Condition 3: For $L_3: 6x+2y-\sqrt{10}=0$. The third vertex is $A=(3/2, 1/2)$. Evaluate $L_3(A) = 6(3/2) + 2(1/2) - \sqrt{10} = 9+1-\sqrt{10} = 10-\sqrt{10}$. Since $\sqrt{10} \approx 3.16$, $L_3(A) > 0$. So, for $P(\cos \theta, \sin \theta)$ to be on the same side of $L_3$ as $A$, we must have: $6\cos \theta + 2\sin \theta - \sqrt{10} > 0 \Rightarrow 6\cos \theta + 2\sin \theta > \sqrt{10}$. We can write $6\cos \theta + 2\sin \theta = \sqrt{6^2+2^2} \cos(\theta - \phi) = \sqrt{36+4} \cos(\theta - \phi) = \sqrt{40} \cos(\theta - \phi) = 2\sqrt{10} \cos(\theta - \phi)$, where $\tan \phi = 2/6 = 1/3$. So, $2\sqrt{10} \cos(\theta - \phi) > \sqrt{10} \Rightarrow \cos(\theta - \phi) > 1/2$. Let $\beta = \theta - \phi$. We need $\cos \beta > 1/2$. We know $\phi = \arctan(1/3)$. Since $0 < 1/3 < 1/\sqrt{3}$, we have $0 < \phi < \pi/6$. So, $\phi \approx 0.322$ radians ($18.43^\circ$). Since $\theta \in [0, 2\pi]$, $\beta = \theta - \phi \in [-\phi, 2\pi-\phi]$. For $\cos \beta > 1/2$, we have $\beta \in (-\pi/3, \pi/3)$ (modulo $2\pi$). So, $-\pi/3 < \theta - \phi < \pi/3$. $\phi - \pi/3 < \theta < \phi + \pi/3$. Numerically, $\pi/3 \approx 1.047$ radians.

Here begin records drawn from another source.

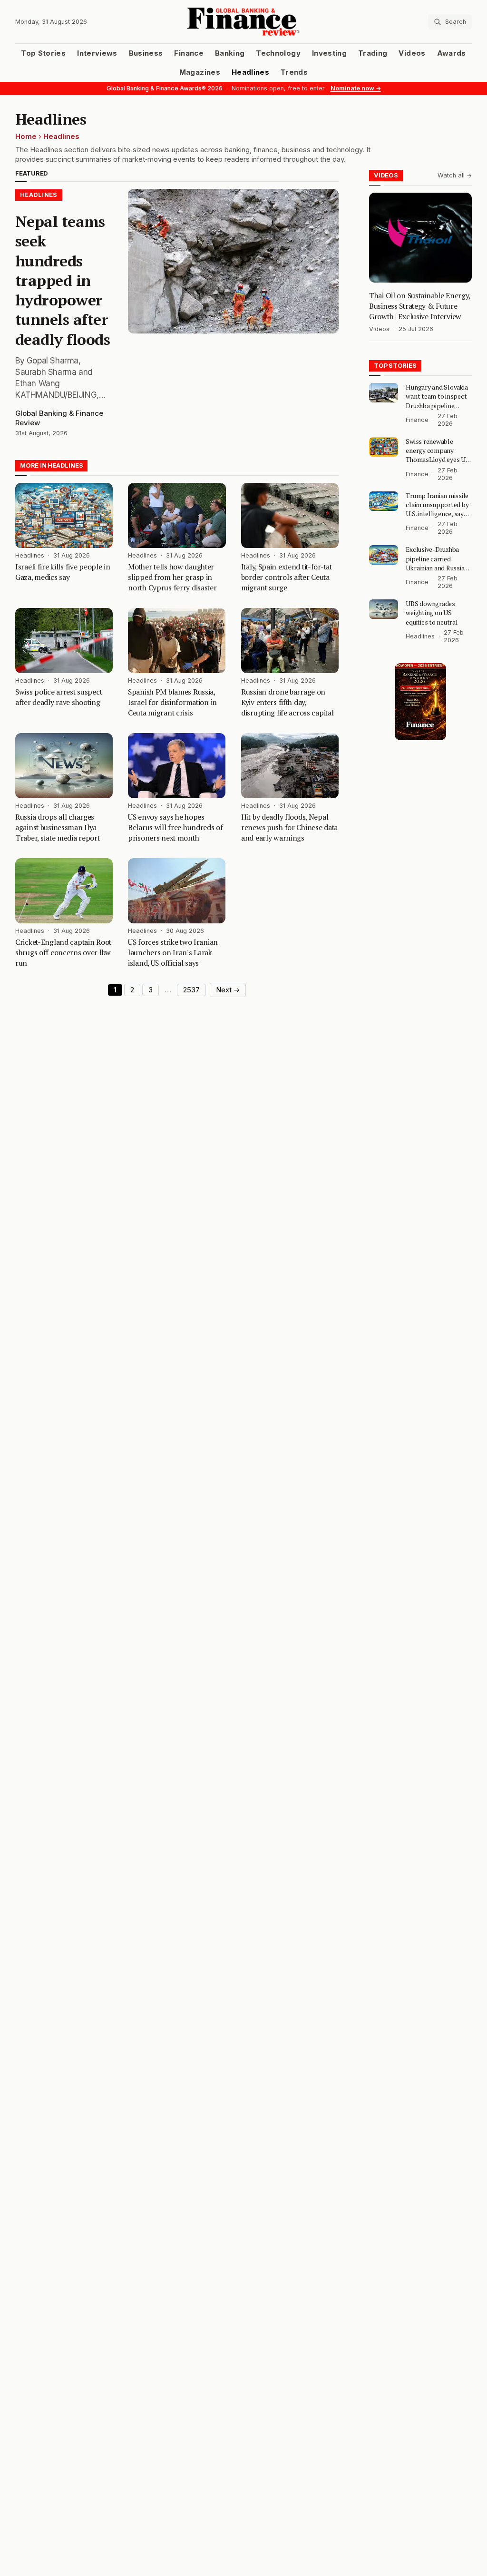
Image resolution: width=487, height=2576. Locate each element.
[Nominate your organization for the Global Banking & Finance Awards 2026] (420, 701)
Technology (278, 53)
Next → (228, 990)
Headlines (250, 72)
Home (26, 136)
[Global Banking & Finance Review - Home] (243, 22)
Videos (412, 53)
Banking (229, 53)
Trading (372, 53)
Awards (451, 53)
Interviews (97, 53)
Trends (294, 72)
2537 (191, 990)
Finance (188, 53)
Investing (329, 53)
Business (146, 53)
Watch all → (455, 175)
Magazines (199, 72)
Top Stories (43, 53)
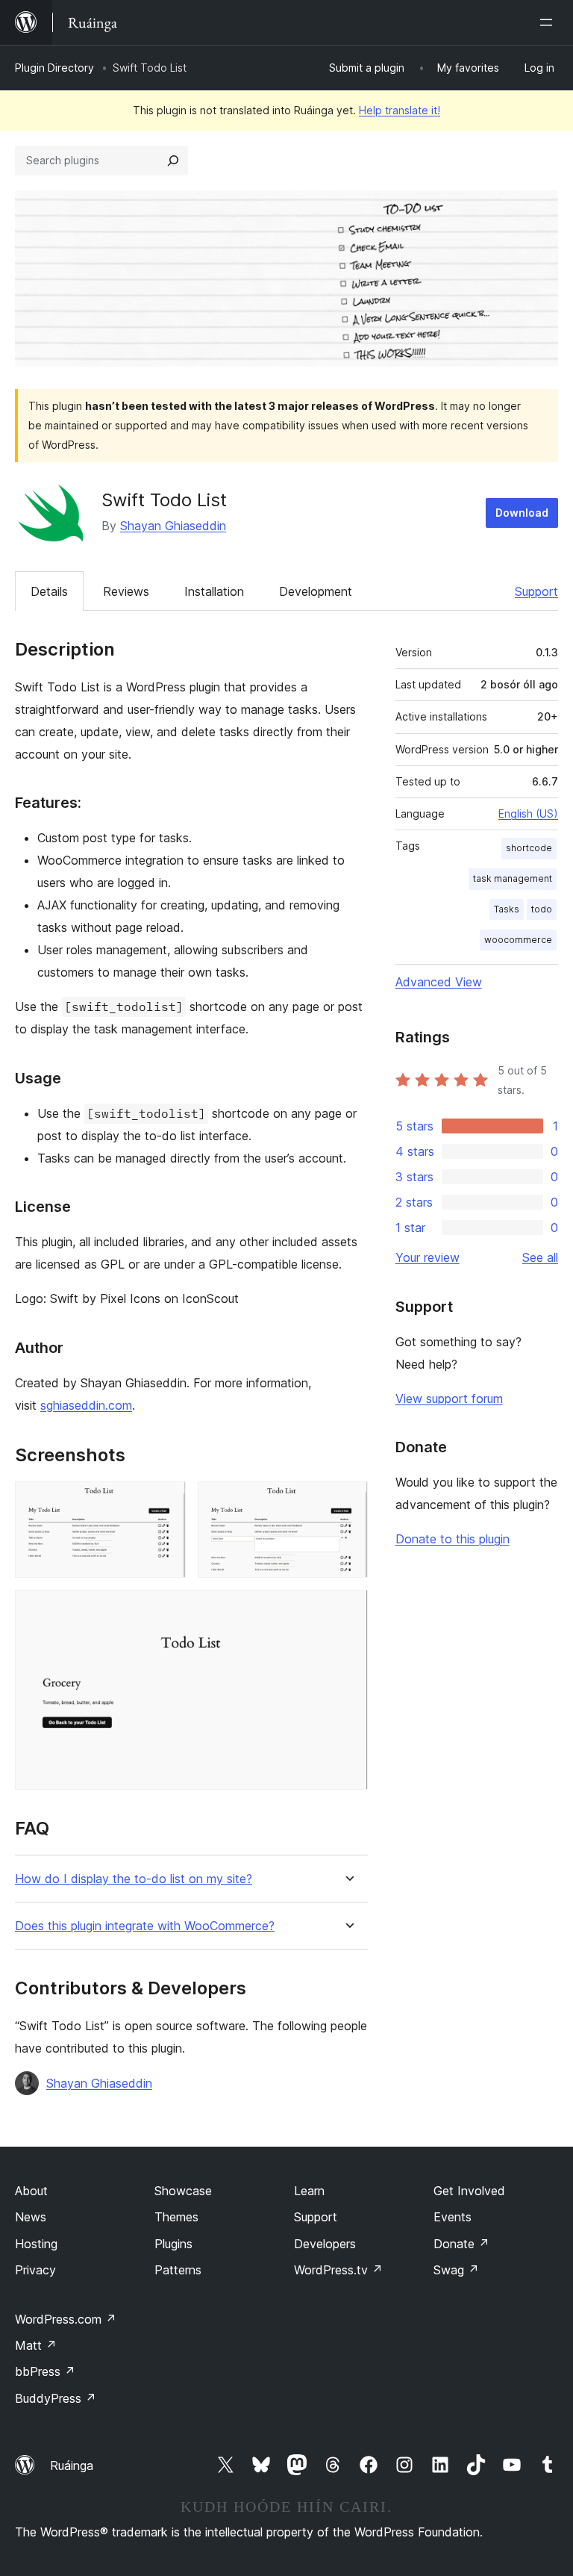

So, $0.322 - 1.047 < \theta < 0.322 + 1.047$. $-0.725 < \theta < 1.369$. Considering $\theta \in [0, 2\pi]$, this interval becomes: $0 \le \theta < \phi + \pi/3$.

Combining the conditions:

1. $0 < \theta < 3\pi/2$
2. $0 \le \theta < \phi + \pi/3$

We need to find the intersection of these two ranges. The final range for $\theta$ is $0 < \theta < \min(3\pi/2, \phi + \pi/3)$. We know $\phi < \pi/6$. So $\phi + \pi/3 < \pi/6 + \pi/3 = \pi/2$. Since $\pi/2 < 3\pi/2$, the intersection is $0 < \theta < \phi + \pi/3$.

The range of values for $\theta$ is $(0, \arctan(1/3) + \pi/3)$.